Love, Worst Life and the Final Perfect Life

            “Valentina!”

            Just walk away from me. I need to do this.

            Depression isn’t gonna last forever. Depression only gonna lead you to suicide. Come on, put it down.

            I’m triplets, Gio. My parents  died, my brothers died, and I’m the only one who lives. And the one who I’ve been counted for, just dumbed me like garbage. No, I’m not depressed. I’m just tired of living.

            Just count on me. You know I never have a single space just to let you drown.

 

Kita, bagaikan sebuah kisah tanpa akhir.

—Ragiotte Varalle—

 

Bagaimana pun juga, aku layaknya sebuah kutukan.
Ditakdirkan untuk terus sendiri.

—Avora Valentiana—

 

 

Present Day

            That was years ago. Semua sudah kembali ke jalan yang sebenarnya. You have to forget this situation and just trying to live.

            Well, I’m pretty sure that I’m tired.
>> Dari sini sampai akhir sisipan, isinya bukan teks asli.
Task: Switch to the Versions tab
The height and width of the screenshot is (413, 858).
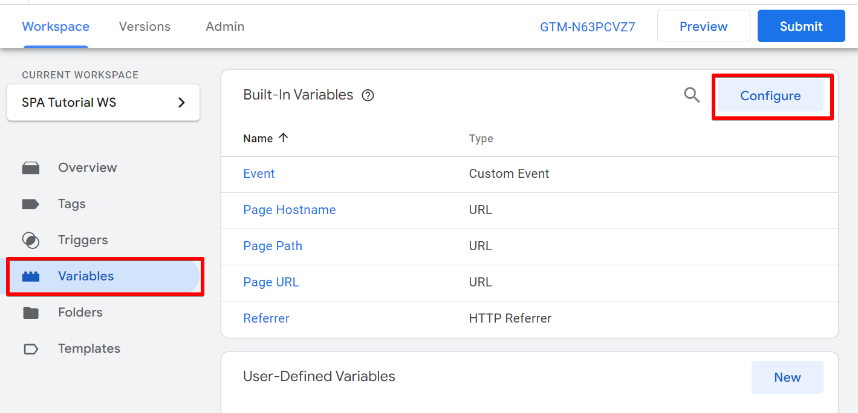Action: click(144, 26)
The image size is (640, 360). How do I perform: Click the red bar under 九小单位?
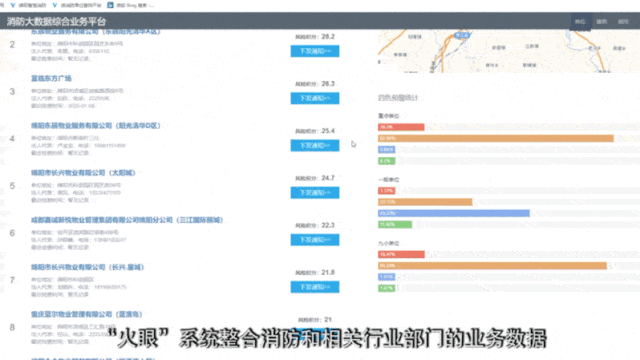(401, 254)
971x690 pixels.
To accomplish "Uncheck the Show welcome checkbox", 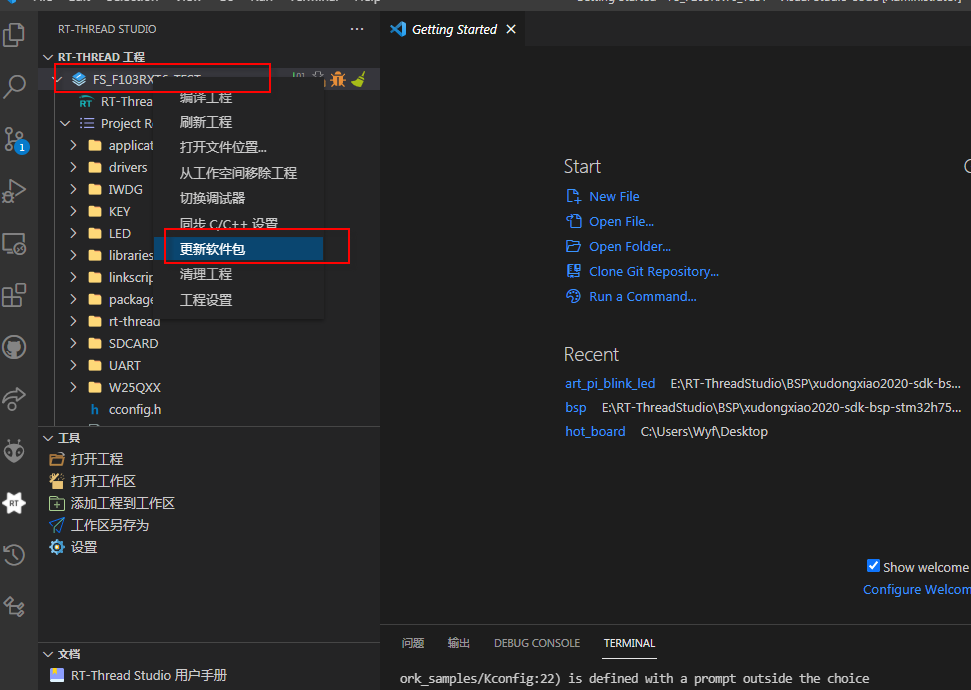I will pos(874,565).
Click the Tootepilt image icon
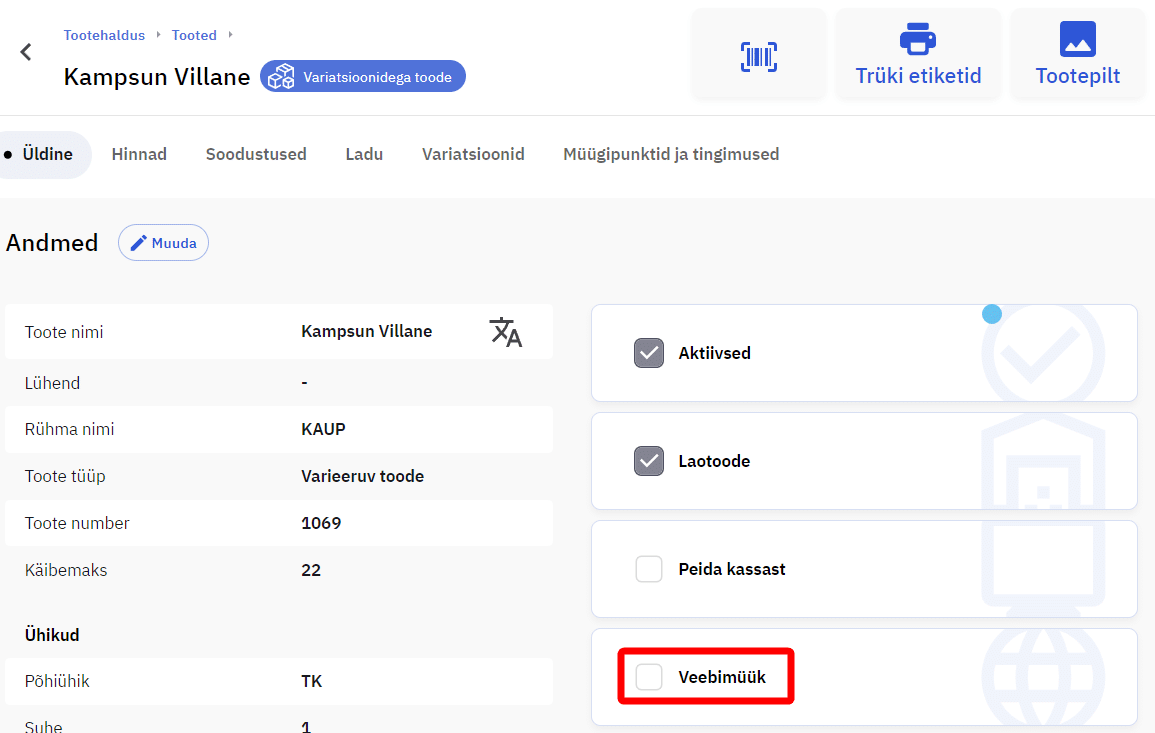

            “Valentina,” Aku mengangkat wajahku dan berusaha untuk terus mendengarkan perkataan lawan bicaraku, “just tell me how you feel.”

            “Aku ingin melakukan hal yang sama, seperti delapan tahun yang lalu.” Aku menutup buku panduan yang kupegang. Buku panduan yang seharusnya membantuku untuk terus bertahan hidup. Tapi apakah aku perlu secara konsisten berbohong? “Living this life, membuatku terus mengingat bahwa aku tidak layak untuk hidup.”
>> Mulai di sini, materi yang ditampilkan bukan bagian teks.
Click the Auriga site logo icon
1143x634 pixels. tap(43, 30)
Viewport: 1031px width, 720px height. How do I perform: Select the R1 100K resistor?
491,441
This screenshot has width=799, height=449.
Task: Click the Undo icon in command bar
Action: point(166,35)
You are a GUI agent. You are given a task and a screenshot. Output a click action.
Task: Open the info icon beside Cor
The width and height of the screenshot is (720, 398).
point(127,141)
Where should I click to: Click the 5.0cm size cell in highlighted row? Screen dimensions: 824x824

            “Tapi kau masih disini. Alive. That’s a good thing.

            Is it?” Hidup adalah anugerah Tuhan. Everybody knows that. Tapi apa gunanya hidup tanpa keluarga? Tanpa manusia-manusia yang Tuhan kirimkan untuk bahagia bersama kita? Apa gunanya aku berjuang untuk diriku sendiri? Apakah pada akhirnya mereka akan kembali? Extremely not. I got it. Kau menyuruhku untuk mencari alasan untuk terus bertahan. Maybe I did find one. Or maybe I'm not. Yang kutahu, kau jelas tidak terlalu membantu disini.”
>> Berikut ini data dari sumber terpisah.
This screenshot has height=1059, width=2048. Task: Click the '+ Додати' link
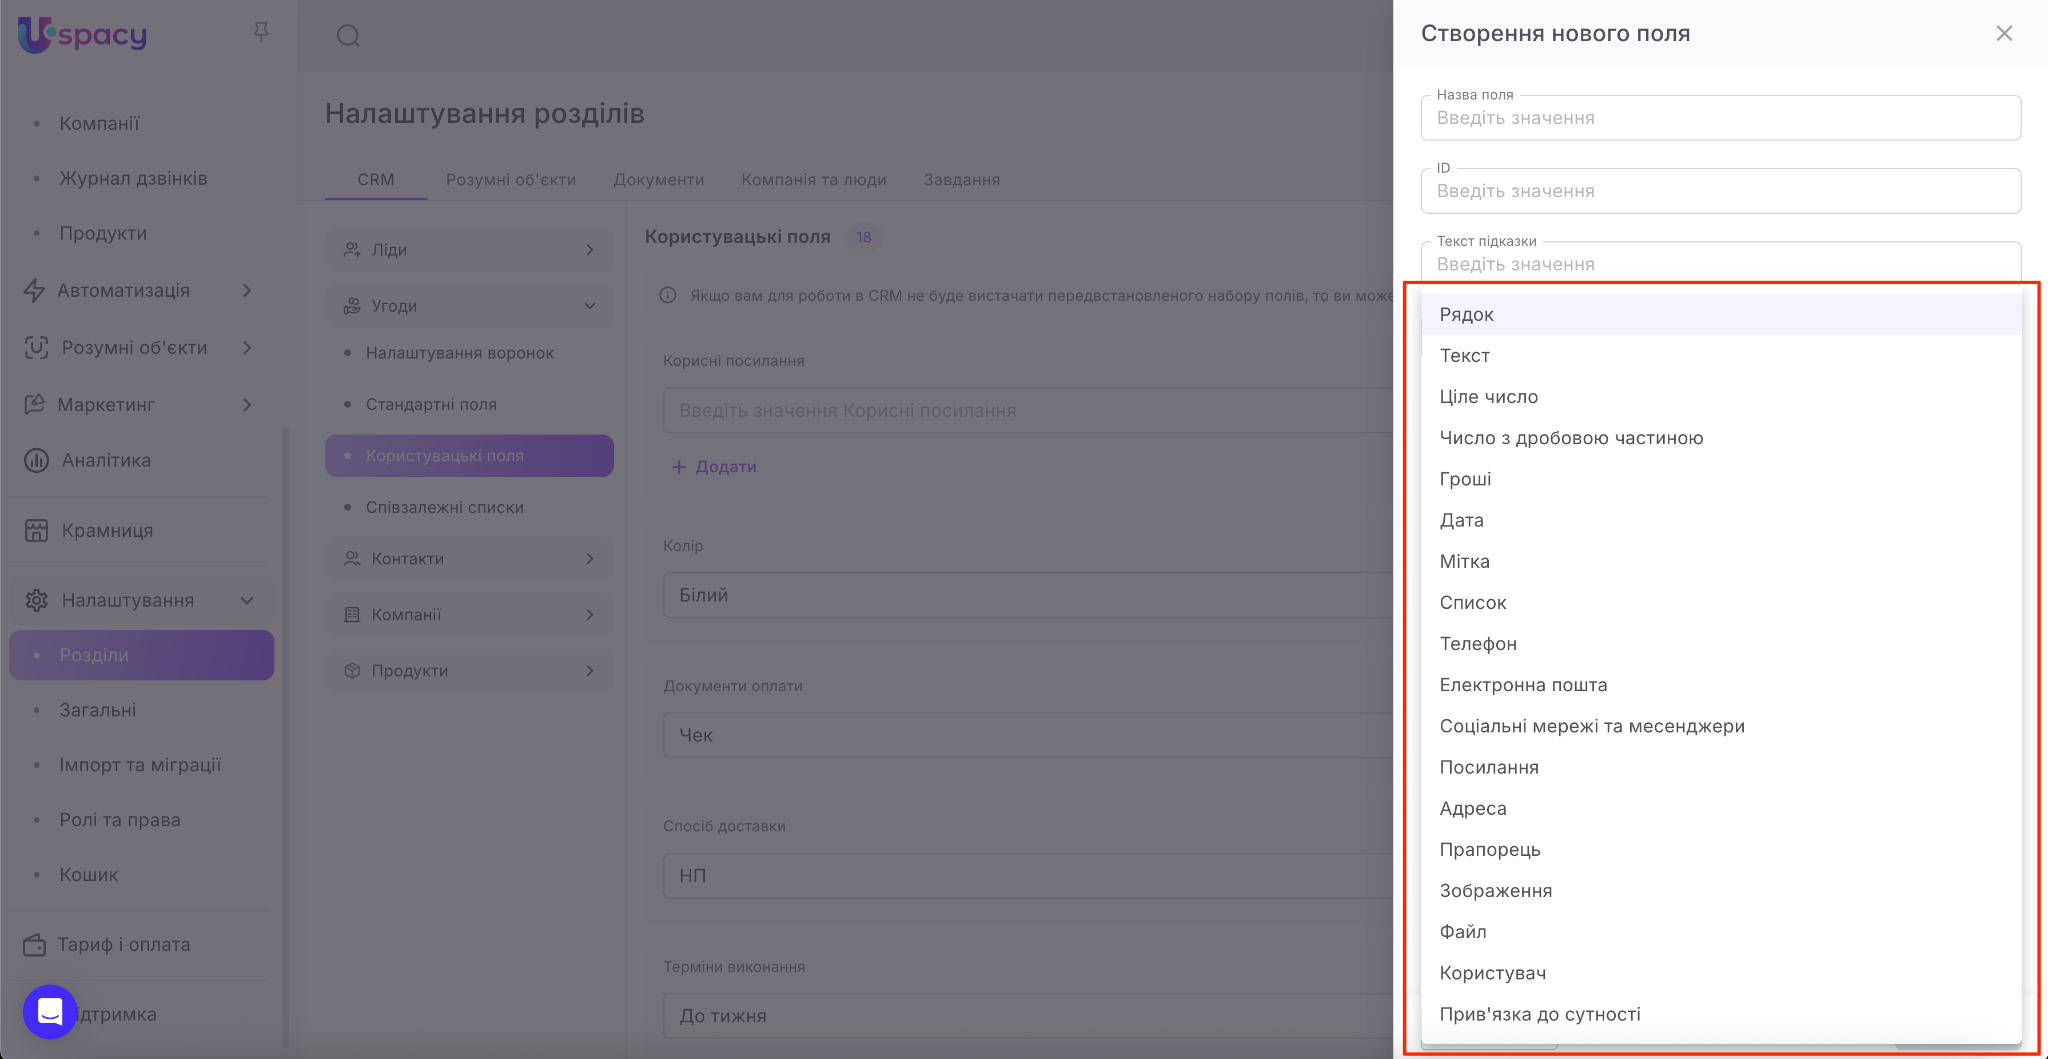[714, 467]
            Dejeannya, seorang dokter muda. Terapisku. Yang tiba-tiba, seiring berjalannya waktu, menjadi temanku. Actually, the only friend I have. “Aku paham. Perasaan seperti itu akan kembali secara terus menerus. Terkadang, kau akan dibanjiri oleh banyak kebingungan. Lalu berubah menjadi ketidakpercayaan diri, menghalangimu untuk melanjutkan hidup yang indah ini.”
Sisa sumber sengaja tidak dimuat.